Other than that, he overthrew the ball often. He could not find his targets. He fumbled a couple of times that set the Giants back. He could not get his team to be on the field longer, and he could not get touchdowns.
Sure the Giants rookie quarterback put the Giants in the red zone, but he and his unit could only muster a touchdown and four field goals. No wonder Giants head coach Pat Shurmur knew deep down in his heart that his quarterback could not throw a touchdown pass in the Giants’ first drive of the game after they fumbled, which is why he took the points rather than have his quarterback learn in a trial-and-error situation.
The Cowboys could afford to go for field goals because they knew Jones was limited when it comes to throwing the ball. They thought they could get by mainly because Jones offered nothing that would scare them, and they were right.
The Giants are going to need more out of this quarterback if they are moving in the right direction heading to next season. Watching him, he keeps regressing every week. If he can’t throw touchdowns, what use is he? One can make a case that is more of an issue than his turnovers.
As bad as Tim Tebow looked at times, he threw touchdowns in tight games. That’s something Jones can’t even say right now, and there’s no proof he can do it outside of his NFL starting debut.
Eight interceptions and eight fumbles offer no confidence that Jones can be a sure thing as Giants quarterback. It remains to be seen if he can fix his 16 turnovers. It was a problem for him at Duke, which is why everyone thought selecting him was a reach.
Jones attempted to orchestrate a first down in the second quarter, but he fumbled the ball on a hit by Xavier Woods that Darian Thompson recovered to give the Cowboys the ball.
He threw an interception on a downfield throw with 25 seconds left in the first half that Woods returned 29 yards to the Giants’ 39-yard line that set up Brett Maher to kick a 52-yard field goal, giving the Cowboys a 13-12 lead at halftime.
On the second drive of the second half, Jones fumbled that would set up Maher to kick another field goal, extending the Cowboys’ lead to 16-12.
To cap of Jones’ night and maybe it was apropos considering the night he had, he lost a fumble in the final possession of his night that was returned by Cowboys cornerback Jourdan Lewis for a 69-yard touchdown that would seal the Cowboys’ 37-18 victory.
So not only did Jones fail to get touchdowns in the red zone, but he contributed the Cowboys scoring points with all of his three turnovers.
He did more to lose the game than win it just like the games against the New England Patriots and Arizona Cardinals that turn out to be winnable just like the Cowboys game.

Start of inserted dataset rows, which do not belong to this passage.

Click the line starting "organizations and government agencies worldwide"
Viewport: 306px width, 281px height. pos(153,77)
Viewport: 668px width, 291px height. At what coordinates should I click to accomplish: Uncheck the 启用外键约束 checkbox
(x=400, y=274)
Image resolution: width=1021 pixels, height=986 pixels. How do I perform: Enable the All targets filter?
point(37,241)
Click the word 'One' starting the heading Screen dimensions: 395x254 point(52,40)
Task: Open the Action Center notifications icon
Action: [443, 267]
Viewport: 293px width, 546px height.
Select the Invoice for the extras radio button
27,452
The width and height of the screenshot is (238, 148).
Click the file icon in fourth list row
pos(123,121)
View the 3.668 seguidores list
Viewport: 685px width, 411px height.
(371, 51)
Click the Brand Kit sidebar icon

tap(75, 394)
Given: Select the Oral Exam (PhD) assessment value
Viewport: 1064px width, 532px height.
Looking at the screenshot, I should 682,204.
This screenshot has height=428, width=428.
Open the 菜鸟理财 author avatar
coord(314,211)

The bottom line is there’s nothing impressive about him in his last six games. He is basically Geno Smith. Puts decent numbers that often can be viewed by the eye of the beholder, but can’t win games on his own.
Despite anyone saying it’s just seven games, it’s not too much to ask for Jones to show potential that he can be that guy. He hasn’t even showed that. Even Eli Manning showed potential when he started in the middle of 2004 season despite him being awful.
The Giants wanted Manning to play this entire season for a reason. They knew Jones was not ready to start games despite Giants fans clamoring for him. Manning played so bad that the Giants had no choice, and Shurmur thought playing Jones would give him some time at the job.
Instead, Jones could cost the Giants head coach his job if he does not improve in the last seven games of the season.